А самое главное, столь неутомительная служба позволяла заниматься тем, к чему стремилась душа, сердце и все существо – литературой!
Сочинений скопилось много, да и новые появлялись одно за другим, оставалась самая малость: о них должна была узнать публика. А там и признание не заставит себя ждать. В том, что читатели будут в восторге, а его ждет слава, Пушкин не сомневался.
Это давало ему смелости стучаться во все литературные журналы и входить во все возможные редакции, предлагая свои произведения.
Он даже вступил в одно литературное общество. Его участники собирались в трактирах и бальных залах, вели долгие споры об изящной словесности, читали друг другу произведения и много выпивали. Практической пользы общество не приносило. Зато давало пьянящее ощущение, что ты причастен к миру литературы, что ты тоже – поэт! Поэтому Пушкин не унывал.
Квартиру пришлось снять попроще. Маленькую. В бедном, плохо освещенном доме-колодце с единственным подъездом. Окна выходили как раз в этот самый двор.
Чтобы попасть в жилище, надо было подняться по серой темной лестнице, с чугунной балюстрадой, где часто бродили пьяные слуги и дворники. Внутри, сразу у входной двери, стояла кровать, на ней довольно частно возлежал смятый бухарский халат или хозяин жилища в этом самом халате. Тут же рядом стоял стол, на нем громоздились бумаги и книги. Пустые стены, из мебели одинокий соломенный стул, «мой угол тесный и простой». Все, как и в лицейской комнате: тот же поэтический беспорядок.

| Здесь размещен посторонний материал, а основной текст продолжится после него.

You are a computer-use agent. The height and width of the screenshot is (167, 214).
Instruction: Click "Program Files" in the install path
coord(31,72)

Зато здесь прекрасно сочинялось и писалось. В этих стенах он завершил поэму «Руслан и Людмила», которая в скором времени должна была его прославить. Но пока автор об этом не знал (хотя мечтал, конечно).

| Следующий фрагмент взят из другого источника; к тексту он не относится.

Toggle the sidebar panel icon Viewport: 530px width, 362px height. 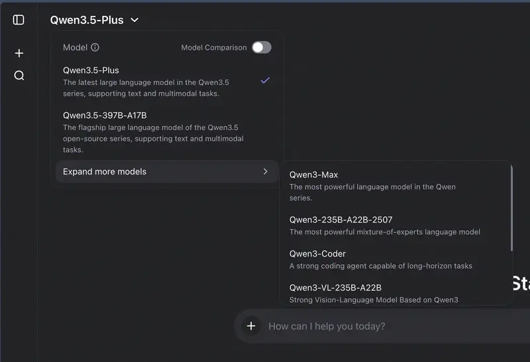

В Петербурге Пушкин особенно увлекся театром. Посещал премьеры и даже пробовал силы в роли критика. Но страсть к сочинительству взяла верх, и он захотел написать для театра тоже. Пьесу, да не одну! В стихах! Но не такую, как у корифеев вроде Шекспира или Софокла, у него будет иначе – легко, захватывающе. И он потихоньку писал.

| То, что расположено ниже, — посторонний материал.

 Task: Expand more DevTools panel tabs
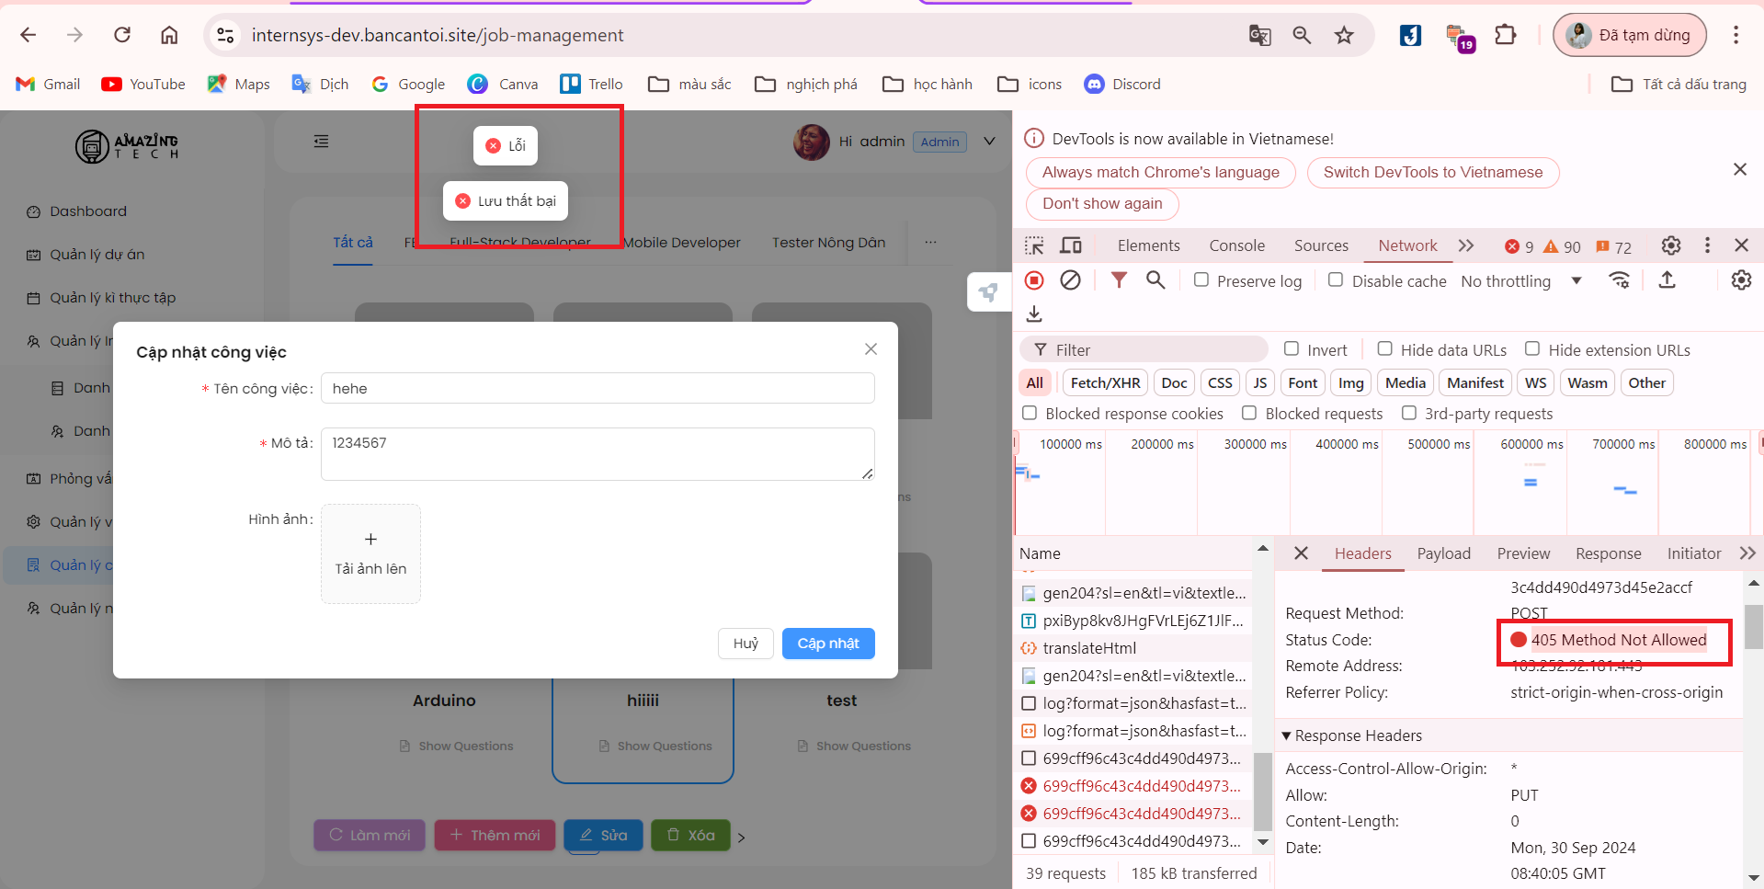click(x=1466, y=245)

Ну, а пока мечты о славе были лишь мечтами, Пушкин читал друзьям. А друзьям нравилось. Ему аплодировали, просили еще. Во время пирушек обязательно выкраивали время, чтобы Саша «прочитал».
Поэты тогда были на особом положении: ни актеры, ни певцы не были так популярны, настоящие знаменитости выходили только из поэтов. Хорошие стихи тут же становились популярными, их переписывали, учили наизусть, передавали друг другу. Вечером прочитано, утром уже во всех приличных домах и салонах обсуждают: «А вы слышали новое произведение N? Это прелесть что такое!» Авторов носили на руках толпы поклонников. В переносном, а часто и в прямом смысле.